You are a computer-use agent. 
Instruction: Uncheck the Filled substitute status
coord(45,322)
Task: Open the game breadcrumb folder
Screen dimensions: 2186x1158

================================

• WHAT TO WORK ON: Rewrite all the records, replacing "Uncheck" with "Deselect" and keeping everything else the same.

• COMPLETE RESPONSE:
You are a computer-use agent. 
Instruction: Deselect the Filled substitute status
coord(45,322)
Task: Open the game breadcrumb folder
Screen dimensions: 2186x1158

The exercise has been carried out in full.